The same applies to games like Hearthstone, the popularity of which was something of a surprise to Blizzard; players were organizing their own tournaments long before Blizzard got involved. Even Blizzard's StarCraft and WarCraft III, which basically established the current eSports template when it became a cultural phenomenon in South Korea, were not designed as esport titles. Just as with regular, athletic sporting events, the biggest esports grew organically, from games that people just loved to play.

The same applies to almost every big, athletic, sports league. Soccer (or Football, for readers outside NA) was a game long before FIFA became a sporting juggernaut. Football (or gridiron football, for readers outside NA), was organized into the massively profitable NFL long after its popularity as a game had helped it to spread. Baseball is big business, but that's because it was everywhere in the USA at the start of the 20th Century, and not because some corporation decided that their strategy called for a strong position in pastoral past-times.

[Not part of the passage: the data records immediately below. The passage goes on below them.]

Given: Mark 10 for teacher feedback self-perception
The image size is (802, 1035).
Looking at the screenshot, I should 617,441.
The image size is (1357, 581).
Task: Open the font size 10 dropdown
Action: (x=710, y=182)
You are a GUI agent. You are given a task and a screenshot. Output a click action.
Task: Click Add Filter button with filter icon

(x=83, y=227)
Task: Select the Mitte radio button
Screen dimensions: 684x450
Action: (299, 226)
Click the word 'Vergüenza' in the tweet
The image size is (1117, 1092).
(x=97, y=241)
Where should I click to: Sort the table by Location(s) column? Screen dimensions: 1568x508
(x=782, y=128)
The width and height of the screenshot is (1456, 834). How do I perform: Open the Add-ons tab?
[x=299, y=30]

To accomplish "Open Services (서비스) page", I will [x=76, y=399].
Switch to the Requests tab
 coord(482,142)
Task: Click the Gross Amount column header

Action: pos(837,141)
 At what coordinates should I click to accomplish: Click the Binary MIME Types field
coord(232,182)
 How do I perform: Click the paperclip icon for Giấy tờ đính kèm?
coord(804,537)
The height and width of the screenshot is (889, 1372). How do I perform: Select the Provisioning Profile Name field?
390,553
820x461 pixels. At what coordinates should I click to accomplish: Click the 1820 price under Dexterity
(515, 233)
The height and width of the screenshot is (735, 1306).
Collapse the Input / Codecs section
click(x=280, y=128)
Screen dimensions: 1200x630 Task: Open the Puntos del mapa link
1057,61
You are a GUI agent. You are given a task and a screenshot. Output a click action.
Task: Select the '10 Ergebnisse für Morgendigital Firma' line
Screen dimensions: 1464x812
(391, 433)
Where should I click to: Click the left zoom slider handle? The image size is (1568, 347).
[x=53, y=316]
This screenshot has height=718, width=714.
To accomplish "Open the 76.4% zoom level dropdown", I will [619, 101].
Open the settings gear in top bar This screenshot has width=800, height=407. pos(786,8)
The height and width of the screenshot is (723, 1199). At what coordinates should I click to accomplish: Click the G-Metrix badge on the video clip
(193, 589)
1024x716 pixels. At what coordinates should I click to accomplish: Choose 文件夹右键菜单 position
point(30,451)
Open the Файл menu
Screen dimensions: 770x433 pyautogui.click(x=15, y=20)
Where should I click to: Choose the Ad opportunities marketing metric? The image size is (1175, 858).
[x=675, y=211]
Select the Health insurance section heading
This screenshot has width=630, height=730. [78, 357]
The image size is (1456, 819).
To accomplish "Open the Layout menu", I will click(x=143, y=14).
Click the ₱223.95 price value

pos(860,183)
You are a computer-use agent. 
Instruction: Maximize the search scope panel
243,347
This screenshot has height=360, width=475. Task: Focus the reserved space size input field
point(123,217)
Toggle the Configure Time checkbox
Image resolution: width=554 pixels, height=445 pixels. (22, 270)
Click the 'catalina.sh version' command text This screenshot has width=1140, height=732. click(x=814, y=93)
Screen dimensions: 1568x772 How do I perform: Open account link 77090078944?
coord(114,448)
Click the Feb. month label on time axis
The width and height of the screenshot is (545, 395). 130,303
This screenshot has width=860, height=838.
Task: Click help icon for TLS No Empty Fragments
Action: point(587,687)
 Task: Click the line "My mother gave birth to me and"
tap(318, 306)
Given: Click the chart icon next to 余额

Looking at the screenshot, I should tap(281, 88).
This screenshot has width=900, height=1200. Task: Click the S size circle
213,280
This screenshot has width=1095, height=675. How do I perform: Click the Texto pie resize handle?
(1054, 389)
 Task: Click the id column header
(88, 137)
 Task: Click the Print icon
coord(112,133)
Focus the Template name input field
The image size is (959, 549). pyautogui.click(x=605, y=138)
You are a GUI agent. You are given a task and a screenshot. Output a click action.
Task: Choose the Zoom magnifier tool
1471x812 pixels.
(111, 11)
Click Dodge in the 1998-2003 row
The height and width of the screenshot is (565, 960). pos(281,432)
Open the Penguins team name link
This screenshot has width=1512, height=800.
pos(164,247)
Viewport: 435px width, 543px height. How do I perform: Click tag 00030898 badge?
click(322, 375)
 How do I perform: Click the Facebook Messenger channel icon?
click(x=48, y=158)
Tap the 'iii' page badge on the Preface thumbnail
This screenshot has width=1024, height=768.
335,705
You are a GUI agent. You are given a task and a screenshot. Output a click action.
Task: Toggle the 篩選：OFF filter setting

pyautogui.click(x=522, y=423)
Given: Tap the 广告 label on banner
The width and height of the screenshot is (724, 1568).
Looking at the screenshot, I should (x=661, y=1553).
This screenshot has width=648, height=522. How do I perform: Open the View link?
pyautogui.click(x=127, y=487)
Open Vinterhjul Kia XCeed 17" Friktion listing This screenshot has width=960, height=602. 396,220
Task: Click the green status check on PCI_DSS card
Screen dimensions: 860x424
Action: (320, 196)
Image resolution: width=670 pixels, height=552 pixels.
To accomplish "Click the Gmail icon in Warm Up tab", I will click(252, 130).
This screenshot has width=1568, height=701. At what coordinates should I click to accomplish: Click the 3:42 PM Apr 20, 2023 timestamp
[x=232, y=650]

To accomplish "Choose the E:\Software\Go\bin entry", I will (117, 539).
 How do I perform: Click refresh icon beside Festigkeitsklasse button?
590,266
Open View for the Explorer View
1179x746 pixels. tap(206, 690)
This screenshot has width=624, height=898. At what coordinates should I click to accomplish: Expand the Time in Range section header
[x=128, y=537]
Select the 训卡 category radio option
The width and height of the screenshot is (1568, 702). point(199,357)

Conversely, more recent attempts to manufacture new sports have largely flopped. Do you remember when Roller Derby was huge? Do you also remember watching moon landings on TV as a kid? Roller Derby is still around, and experiencing something of a renaissance in the last two years, but it's a long way from being the pop cultural touchstone that it briefly became, back in the 1970s. 

Even attempts to popularize already-existing but lesser-known sports, like Lacrosse (yes, there's a pro Lacrosse league) have met with only moderate success; and other contenders only meet with fleeting success before fading into obscurity, living on like zombies in the wasteland of daytime weekday ESPN. Meanwhile, Professional Darts has gone from daytime ESPN broadcasts out of croweded pubs to packing good-sized arenas, much like esports... again, I think, because it was already a popular game.

I have a feeling that esports are here to stay, but even absolutely dominant titles like LoL can only remain on top for so long; it's the nature of the medium, for new games to eventually supplant older ones at the top of gaming's zeitgeist. But companies that are revamping their entire business models around chasing esports gold? I have a feeling that even the even the AAA prospectors might end up with more fools' gold, than real stuff.